İşin hakem ve hakemler kısmı daha konuşulabilir. Ancak biz tekrar Galatasaray’ın oyununa dönelim:
Hep yazıyorum Galatasaray santrforla oynamayı unutmuş diye. Arada bir süre Drogba ve bir sezon Gomis’i saymazsak, Galatasaray’ın çoğu maçında en az topla buluşan oyuncu santrfor pozisyonundaki oyuncu oluyor. Fatih Hoca’nın artık bu konuya bir çare bulması lazım. Bu kısırlık Elmander ve Baros’un yan yana gelip 4-4-2 oynamaya başlamadan önceki dönemi hatırlatıyor bana. Galatasaray yine iyi bir kadro kurmuş ama istediği baskın oyunu oynayamıyordu. Bu noktada hoca birinci devrede santrforlar Elmander-Baros ikilisine devre arasında Necati Ateş’i ekleyerek şampiyonluğa yürümüştü. Evet takım yeni dedik, birbirlerini tanımıyorlar dedik ama resmi olarak sekizinci maçımızda ortaya çıkan bir şey var. Artık radikal bir değişim lazım. Galatasaray’ın santrforla nasıl oynanması gerektiğini bir an önce hatırlaması lazım!
4-4-2
Hemen yazayım Galatasaray’ın mevcut kadrosu 4-4-2 oynayamaz ancak elde bu kadar kaliteli oyunculardan yararlanamıyorsanız başka bir şey yaratmak lazım. Fatih Hoca 2011-12 sezonunda 4-4-2’ye döndüğünde sol beki Hakan Balta, sağ beki Eboue’ydi. Başlangıç olarak sadece Eboue bariz bir üstünlük gösteriyor. Nagatomo bu konuda Hakan Balta’dan geride değil. Stoper tandemi öyle ya da böyle yürüyecektir. Diğer mevkileri tek tek saymayayım ama 4-4-2’ye geçildiği anda riskler büyüyecek ama öncelikle rakip ceza sahasında oynamaya başlayacaktır en azından. Sonrasında yeni kahramanlar ortaya çıkacaktır. Bu değişim önce Nzonzi’yi kahraman yapacaktır. Sonra da orta sahada birbirine sorumluluk bırakma ya da bırakmama krizini ortadan kaldıracaktır. Oyun daha direkt bir oyun olurcaktır. Elinde net santrfor rotasyonu Falcao, Babel ve Andone ile üçe çıkacak ve bunlara zaman zaman Adem Büyük’ü de ekleyerek rakip ceza sahasında istediği kaosu yaratacaktır.

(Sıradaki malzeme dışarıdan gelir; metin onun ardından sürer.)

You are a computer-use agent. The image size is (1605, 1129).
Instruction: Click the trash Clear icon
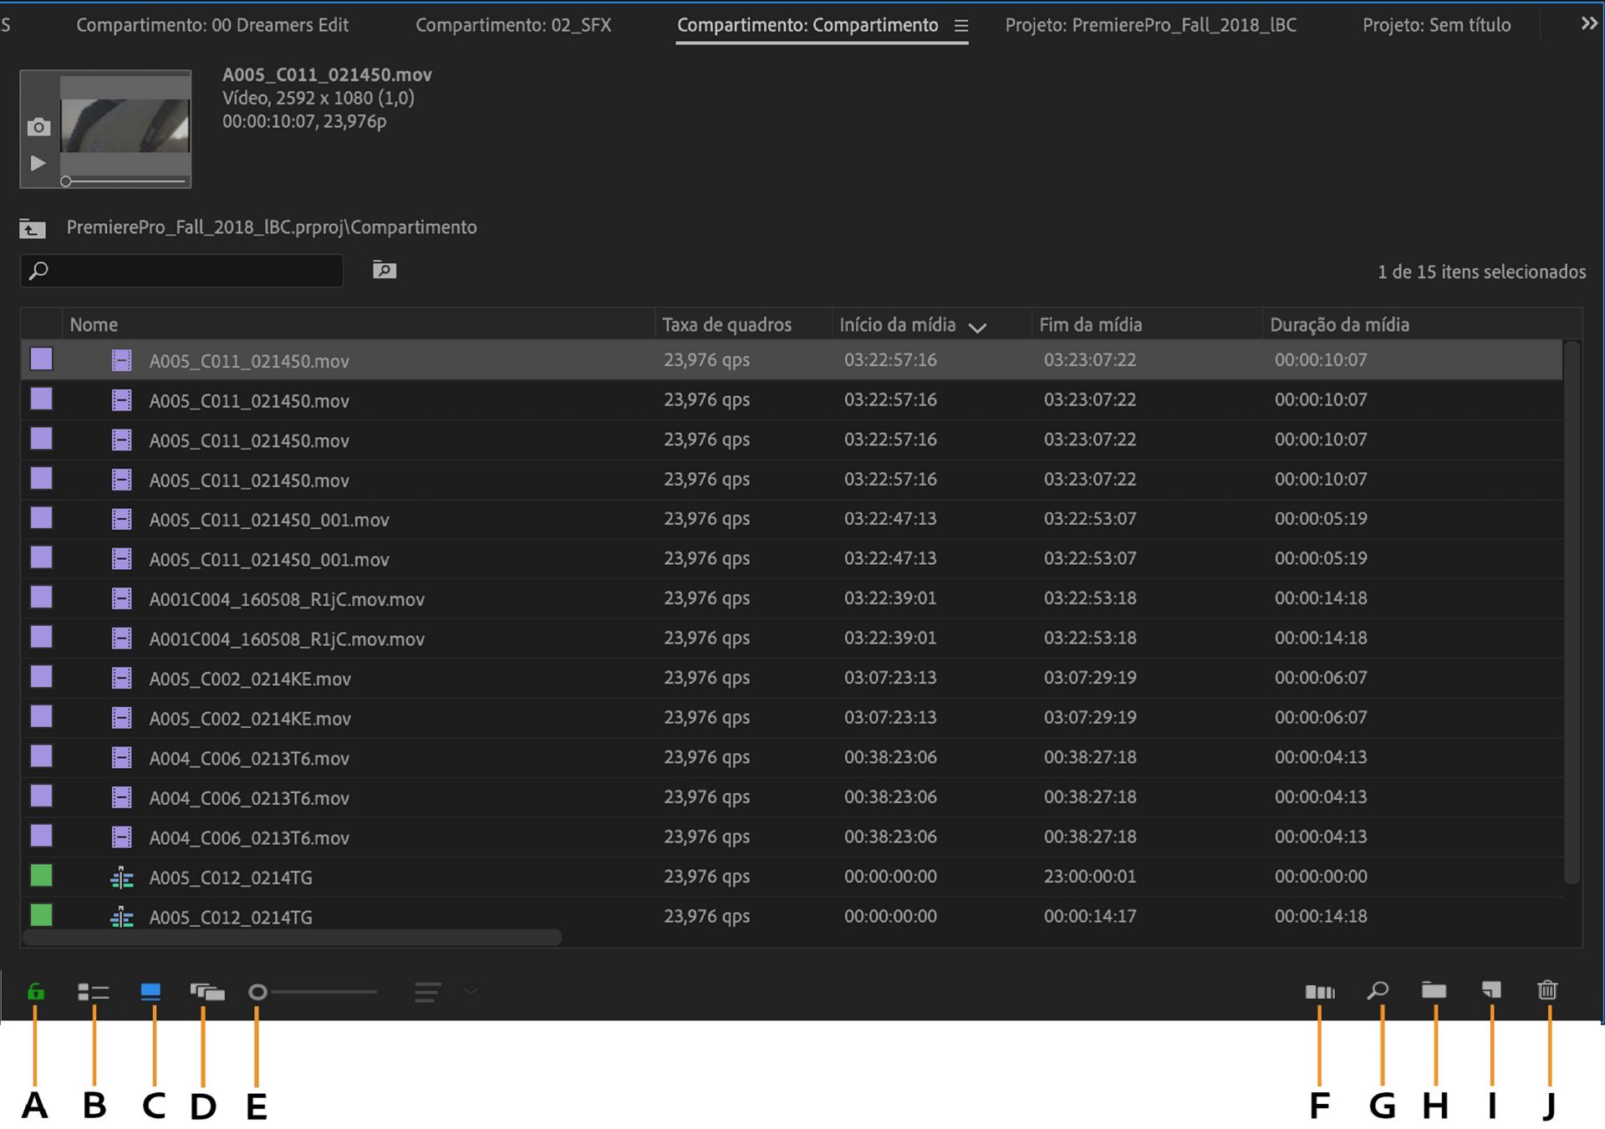(x=1547, y=990)
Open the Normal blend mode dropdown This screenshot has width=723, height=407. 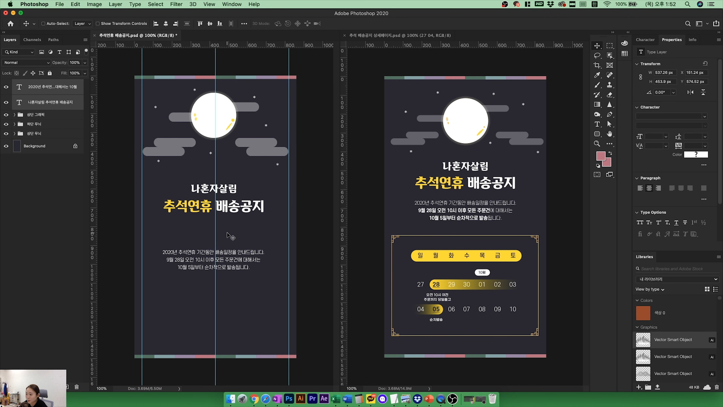pos(26,63)
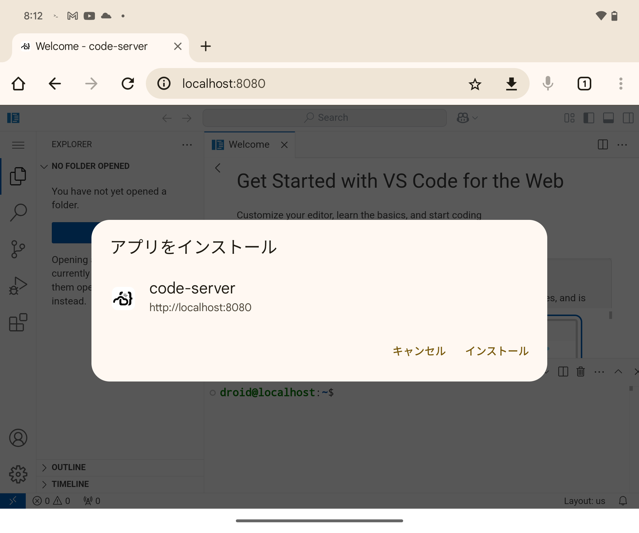Open the Source Control sidebar icon
639x533 pixels.
18,249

Kanatlarda ise maça ve form durumuna göre Feghouli, Belhanda, Emre Mor, Babel ve Jimmy Durmaz denenir. Bu noktada iyi bir rekabet ortamı oluşturulabilir.
Bu sistem değişikliğiyle yakalanacak yeni ivmede özellikle bekler konusunda geleceğe dönük bir yenilenme ile yeni bir çıkış yakalanabilir.
Tabii bu işe en çok Andone ve Falcao sevinecektir. Özellikle Andone’ye verilecek bir Elmander rolünden cevap alınırsa işin rengi çok fazla değişir.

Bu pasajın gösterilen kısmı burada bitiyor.